Veltan shrugged. “It doesn’t really mean anything, Narasan. There are mountains of gold not far from where I live. I can get as much of it as I need.”
“I wouldn’t mention that here in the Empire, Veltan,” Narasan cautioned. “The word ‘gold’ tends to make Trogites come unraveled in the head.”
“I’ll bear that in mind. How much farther is it to where your army lives?”
“Not too far. We’re on the other side of the forum. It’s an old imperial barracks that our forebears commandeered after they decided to go into business for themselves.”
“Didn’t the government object?”
“Of course. It didn’t do them any good, though. They didn’t have any army to put our forebears out, remember?”
“Why didn’t those independent armies just seize power and take over the whole Empire?”
“And take on all the tedious chores involved in governing? Why bother? We’re making more money this way, and the high-ranking idiots in exalted positions get to do all the worrying. That suits us right down to the ground.”
The compound of Commander Narasan’s army was a no- nonsense sort of place where everything was laid out in straight lines. Straight lines, it appeared, were very dear to the military mind. Veltan much preferred curves himself. They were softer and less rigid. Of course, no military man had viewed Father Earth from the moon, so soldiers weren’t aware of the fact that straight lines were an unnatural imposition of a human concept upon a far more complex entity. Veltan smiled faintly. The assertion by rigid humans that the world was obliged to do what they told it to was an absolute absurdity, but Veltan had always seen a certain whimsical charm in absurdity.
Though Commander Narasan was still unshaven and dressed in his beggar’s rags, his soldiers recognized him immediately, and the very air in the compound seemed to heave a vast sigh of relief.

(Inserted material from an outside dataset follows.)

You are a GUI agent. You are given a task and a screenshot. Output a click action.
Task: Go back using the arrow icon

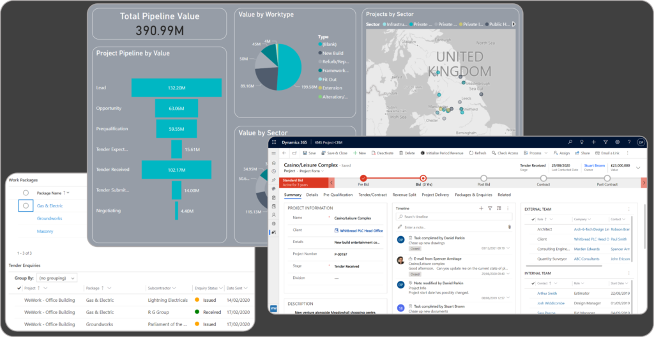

Order had been restored, and all was right with the world again.
“I take it that this compound’s reserved for
your
army, Commander,” Veltan observed as the two of them entered a large stone building in the center of the enclosure.
“It works out better that way, Veltan,” the commander replied. “When you put two armies in the same compound, fighting usually breaks out after a few days. If we want to look the truth right in the eye, we’ll have to admit that wars between the various armies aren’t that uncommon. We work for pay, not for idealism, so every now and then one army’s working for one side, and another army’s working for the other. Blood gets shed, and old grudges lurk in the shadows. That’s one of the reasons our compounds are walled in. We can defend them if we need to.”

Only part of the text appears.